Reputation: 785
All, I am trying to parse 1 table located here https://en.wikipedia.org/wiki/List_of_countries_and_dependencies_by_population#Sovereign_states_and_dependencies_by_population. And I would like to use htmltab package to achieve this task. Currently my code looks like following. However I am getting below Error. I tried passing "Rank", "% of world population " in which function, but still received an error. I am not sure, what could be wrong ?
Please Note: I am new to R and Webscraping, if you could provide explanation of the code, that will be great help.
url3 <- "https://en.wikipedia.org/wiki/List_of_countries_and_dependencies_by_population#Sovereign_states_and_dependencies_by_population"

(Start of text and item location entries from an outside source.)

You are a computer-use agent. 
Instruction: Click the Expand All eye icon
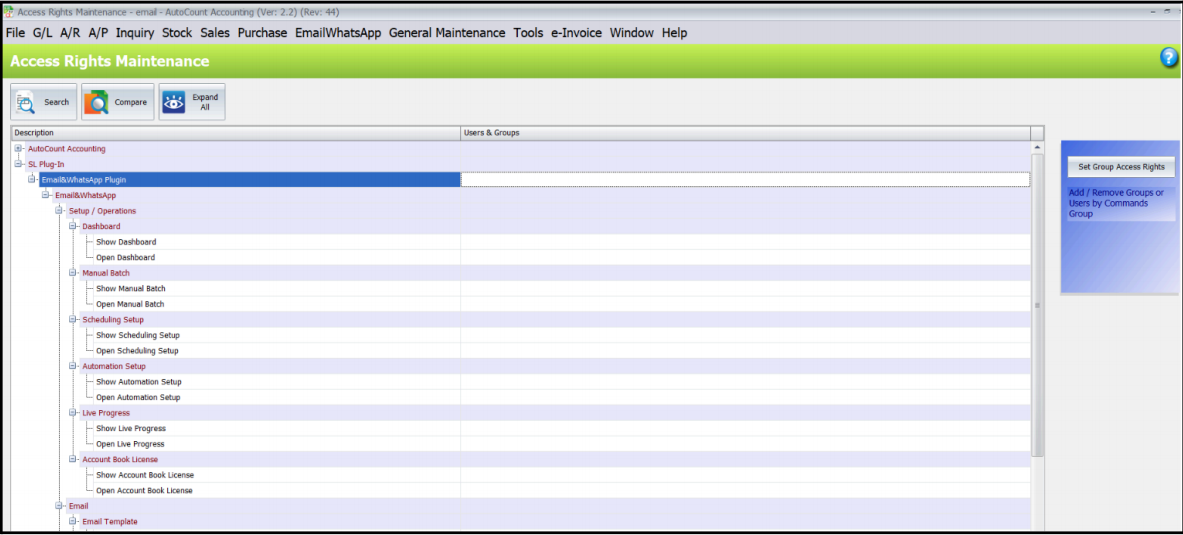coord(174,102)
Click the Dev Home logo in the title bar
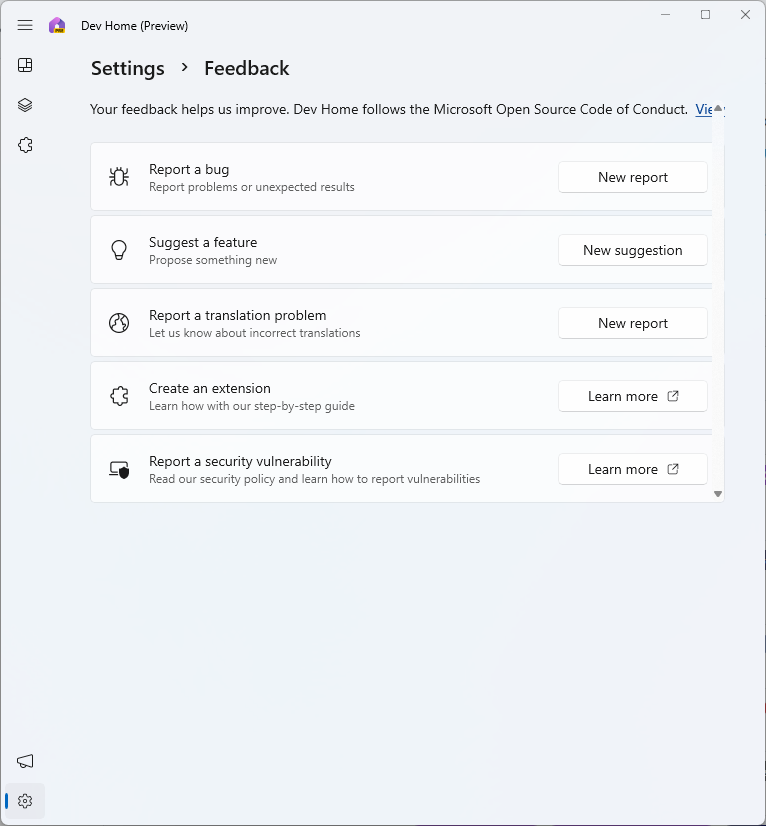The height and width of the screenshot is (826, 766). point(57,25)
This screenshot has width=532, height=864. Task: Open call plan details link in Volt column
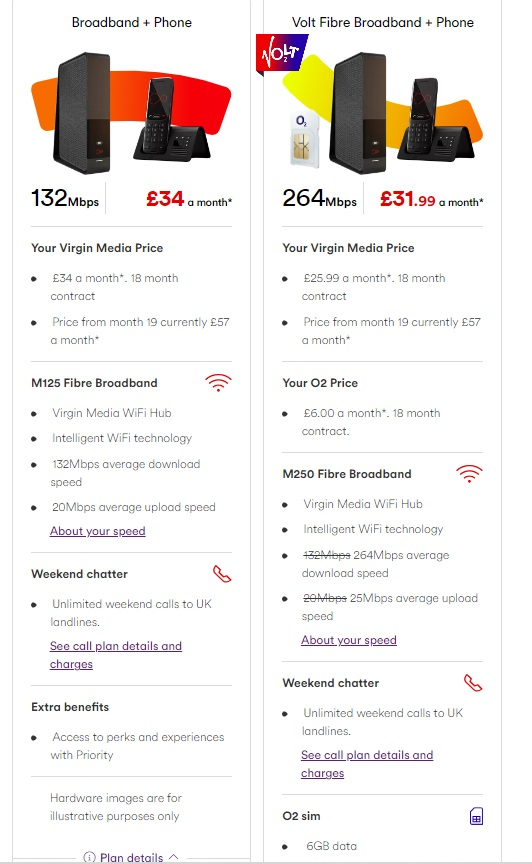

list_of_countries<- htmltab(doc = url3, which = "//th[text() = 'Country(or dependent territory)']/ancestor::table")
Error: Couldn't find the table. Try passing (a different) information to the which argument.
Upvotes: 1
Views: 265
Reputation: 56915
This is an XPath problem not an R problem. If you inspect the HTML of that table the relevant header is
<th class="headerSort" tabindex="0" role="columnheader button" title="Sort ascending">
Country<br><small>(or dependent territory)</small>
</th>
So text()
on this is just "Country".
For example this could work (this is not the only option, you will just have to try out various xpath selectors to see).
htmltab(doc = url3, which = "//th[text() = 'Country']/ancestor::table")
Alternatively it's the first table on the page, so you could try which=1
instead.
(NB in Chrome you can do $x("//th[text() = 'Country']")
and so on in the developer console to try these things out, and no doubt in other browsers also)
Upvotes: 1